- [SHORT PROBLEM]: Write out every line of the material below without changing a single character.

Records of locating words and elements
*-*-*

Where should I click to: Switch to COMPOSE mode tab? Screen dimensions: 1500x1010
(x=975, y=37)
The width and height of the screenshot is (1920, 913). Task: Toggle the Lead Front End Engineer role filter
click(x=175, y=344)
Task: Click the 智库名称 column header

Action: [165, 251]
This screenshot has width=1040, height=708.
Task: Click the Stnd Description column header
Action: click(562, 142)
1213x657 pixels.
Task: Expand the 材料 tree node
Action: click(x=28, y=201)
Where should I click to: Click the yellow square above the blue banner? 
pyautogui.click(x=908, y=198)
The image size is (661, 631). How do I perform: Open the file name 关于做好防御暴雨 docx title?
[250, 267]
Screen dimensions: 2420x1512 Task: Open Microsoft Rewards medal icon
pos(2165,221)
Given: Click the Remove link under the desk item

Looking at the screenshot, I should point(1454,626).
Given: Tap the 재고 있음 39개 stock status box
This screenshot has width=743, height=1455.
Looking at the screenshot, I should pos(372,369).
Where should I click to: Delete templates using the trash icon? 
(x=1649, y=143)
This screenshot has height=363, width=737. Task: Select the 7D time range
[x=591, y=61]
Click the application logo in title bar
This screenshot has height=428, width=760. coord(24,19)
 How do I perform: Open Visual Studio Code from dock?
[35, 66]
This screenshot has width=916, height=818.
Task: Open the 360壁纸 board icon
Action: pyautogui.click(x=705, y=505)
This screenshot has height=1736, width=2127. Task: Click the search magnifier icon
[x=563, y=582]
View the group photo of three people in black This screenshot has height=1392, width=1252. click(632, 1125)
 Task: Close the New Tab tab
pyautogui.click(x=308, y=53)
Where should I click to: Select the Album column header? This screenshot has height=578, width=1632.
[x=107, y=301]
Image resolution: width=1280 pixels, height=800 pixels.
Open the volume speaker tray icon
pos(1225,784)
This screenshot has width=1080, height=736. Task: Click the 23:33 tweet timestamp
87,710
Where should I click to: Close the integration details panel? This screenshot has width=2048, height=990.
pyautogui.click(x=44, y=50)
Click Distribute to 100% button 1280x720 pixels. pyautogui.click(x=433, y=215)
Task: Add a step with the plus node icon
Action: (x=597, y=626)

*-*-*

- [ANSWER IN FULL]:
Where should I click to: Switch to COMPOSE mode tab? Screen dimensions: 1500x1010
(x=975, y=37)
The width and height of the screenshot is (1920, 913). Task: Toggle the Lead Front End Engineer role filter
click(x=175, y=344)
Task: Click the 智库名称 column header

Action: [165, 251]
This screenshot has width=1040, height=708.
Task: Click the Stnd Description column header
Action: click(562, 142)
1213x657 pixels.
Task: Expand the 材料 tree node
Action: click(x=28, y=201)
Where should I click to: Click the yellow square above the blue banner? 
pyautogui.click(x=908, y=198)
The image size is (661, 631). How do I perform: Open the file name 关于做好防御暴雨 docx title?
[250, 267]
Screen dimensions: 2420x1512 Task: Open Microsoft Rewards medal icon
pos(2165,221)
Given: Click the Remove link under the desk item

Looking at the screenshot, I should point(1454,626).
Given: Tap the 재고 있음 39개 stock status box
This screenshot has width=743, height=1455.
Looking at the screenshot, I should pos(372,369).
Where should I click to: Delete templates using the trash icon? 
(x=1649, y=143)
This screenshot has height=363, width=737. Task: Select the 7D time range
[x=591, y=61]
Click the application logo in title bar
This screenshot has height=428, width=760. coord(24,19)
 How do I perform: Open Visual Studio Code from dock?
[35, 66]
This screenshot has width=916, height=818.
Task: Open the 360壁纸 board icon
Action: pyautogui.click(x=705, y=505)
This screenshot has height=1736, width=2127. Task: Click the search magnifier icon
[x=563, y=582]
View the group photo of three people in black This screenshot has height=1392, width=1252. click(632, 1125)
 Task: Close the New Tab tab
pyautogui.click(x=308, y=53)
Where should I click to: Select the Album column header? This screenshot has height=578, width=1632.
[x=107, y=301]
Image resolution: width=1280 pixels, height=800 pixels.
Open the volume speaker tray icon
pos(1225,784)
This screenshot has width=1080, height=736. Task: Click the 23:33 tweet timestamp
87,710
Where should I click to: Close the integration details panel? This screenshot has width=2048, height=990.
pyautogui.click(x=44, y=50)
Click Distribute to 100% button 1280x720 pixels. pyautogui.click(x=433, y=215)
Task: Add a step with the plus node icon
Action: (x=597, y=626)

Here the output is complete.